The factory will have a capacity of 36,000 tonnes of organic waste collected from Kakamega County and its environs.
Once the plant becomes functional, it is projected that the waste will be converted into an upwards of 7,000 tonnes of organic fertilizer annually.
This plan will also save residents from the effects of environment pollution, as the waste is put into better use.
Regen Organics Managing Director Michael Lwoyelo said that the project will help increase yields and also mitigate climate change effects.

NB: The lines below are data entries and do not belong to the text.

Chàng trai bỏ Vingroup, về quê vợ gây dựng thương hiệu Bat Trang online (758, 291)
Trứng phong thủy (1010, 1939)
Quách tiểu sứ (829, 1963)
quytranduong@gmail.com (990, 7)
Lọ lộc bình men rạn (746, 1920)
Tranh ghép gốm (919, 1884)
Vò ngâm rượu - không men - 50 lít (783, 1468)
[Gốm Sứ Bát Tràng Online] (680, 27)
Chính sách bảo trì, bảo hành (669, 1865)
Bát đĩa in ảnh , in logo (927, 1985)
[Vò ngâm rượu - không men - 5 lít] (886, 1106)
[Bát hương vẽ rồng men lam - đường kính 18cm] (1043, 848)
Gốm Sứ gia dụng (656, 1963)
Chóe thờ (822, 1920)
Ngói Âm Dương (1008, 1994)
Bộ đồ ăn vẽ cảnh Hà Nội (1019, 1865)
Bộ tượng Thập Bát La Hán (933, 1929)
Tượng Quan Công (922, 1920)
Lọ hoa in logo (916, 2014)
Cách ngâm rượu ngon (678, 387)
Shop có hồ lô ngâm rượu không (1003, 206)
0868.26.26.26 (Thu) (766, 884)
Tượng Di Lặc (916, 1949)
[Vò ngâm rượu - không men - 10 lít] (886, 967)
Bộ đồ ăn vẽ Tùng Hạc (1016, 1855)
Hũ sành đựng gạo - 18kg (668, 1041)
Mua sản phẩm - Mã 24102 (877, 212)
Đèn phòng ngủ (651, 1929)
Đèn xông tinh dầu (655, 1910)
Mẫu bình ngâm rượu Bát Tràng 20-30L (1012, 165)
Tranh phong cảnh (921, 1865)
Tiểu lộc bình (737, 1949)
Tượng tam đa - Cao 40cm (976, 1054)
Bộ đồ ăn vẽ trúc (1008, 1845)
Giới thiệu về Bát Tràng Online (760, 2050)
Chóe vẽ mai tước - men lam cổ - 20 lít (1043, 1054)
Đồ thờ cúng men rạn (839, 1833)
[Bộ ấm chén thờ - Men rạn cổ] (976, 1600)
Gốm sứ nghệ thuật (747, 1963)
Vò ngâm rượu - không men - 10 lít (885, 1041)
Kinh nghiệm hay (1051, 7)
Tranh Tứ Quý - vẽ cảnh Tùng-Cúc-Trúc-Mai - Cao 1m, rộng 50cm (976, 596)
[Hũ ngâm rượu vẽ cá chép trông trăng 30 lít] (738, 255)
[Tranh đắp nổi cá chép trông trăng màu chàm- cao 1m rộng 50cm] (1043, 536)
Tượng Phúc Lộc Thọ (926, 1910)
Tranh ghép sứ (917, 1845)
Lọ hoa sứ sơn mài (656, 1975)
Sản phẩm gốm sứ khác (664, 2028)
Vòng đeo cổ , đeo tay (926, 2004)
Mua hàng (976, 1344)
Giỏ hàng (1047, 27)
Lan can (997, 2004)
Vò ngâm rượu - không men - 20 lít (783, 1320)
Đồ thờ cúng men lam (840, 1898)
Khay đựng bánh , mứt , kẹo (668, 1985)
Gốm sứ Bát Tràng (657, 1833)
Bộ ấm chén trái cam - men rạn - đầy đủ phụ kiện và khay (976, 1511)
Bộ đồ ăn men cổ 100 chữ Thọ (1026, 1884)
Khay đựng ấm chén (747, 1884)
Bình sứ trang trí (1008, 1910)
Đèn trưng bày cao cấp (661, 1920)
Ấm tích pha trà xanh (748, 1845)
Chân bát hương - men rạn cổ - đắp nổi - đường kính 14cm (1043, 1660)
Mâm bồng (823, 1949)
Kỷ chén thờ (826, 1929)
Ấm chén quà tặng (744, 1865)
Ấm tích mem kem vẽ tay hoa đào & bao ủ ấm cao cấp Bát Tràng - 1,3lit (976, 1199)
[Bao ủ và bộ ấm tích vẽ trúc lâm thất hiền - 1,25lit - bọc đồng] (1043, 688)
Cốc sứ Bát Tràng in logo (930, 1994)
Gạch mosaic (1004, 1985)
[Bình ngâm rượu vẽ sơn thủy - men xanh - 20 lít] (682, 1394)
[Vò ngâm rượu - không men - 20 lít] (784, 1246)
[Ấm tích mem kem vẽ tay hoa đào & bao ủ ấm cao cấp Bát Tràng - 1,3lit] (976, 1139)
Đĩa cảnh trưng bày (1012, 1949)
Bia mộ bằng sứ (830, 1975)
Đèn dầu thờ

“Regen Organics collects organic waste and converts it into valuable agricultural inputs for productive farming,”Lwoyelo said.
This, he said includes organic fertilizer for horticulture and staple crops, insect protein for livestock feeds and green energy for equipment.
Vihiga County Governor Wilber Ottichilo lauded the County and US partnership for implementing an environmentally friendly project.
Ottichilo said that the fertilizers will improve farmers’ yields in the 14 counties.
“As the Council of Governors we are going to support this noble initiative because waste management is our biggest problem especially in urban areas,” Ottichilo said.
Ottichilo is also the chair of the environment committee in the council of governors said consistent use of inorganic fertilizer has caused acidity to soils.
This, he said has seen reduction in production of food; hence the need to adopt organic fertilizer plant in other regions.
“We must ensure all methane produced from our waste is not allowed into the atmosphere, instead it will be processed into organic fertilizer which will improve agricultural production,” he said.
Regen Organics which is also a founding partner of Sanergy Collaborative prides itself in safely removing organic waste generated in cities and their environs, and converting it into valuable products.
Further, the company processes 60,000 tonnes of waste annually, and utilizes solar power and renewable fuels to produce 8,500tonnes of organic fertilizer.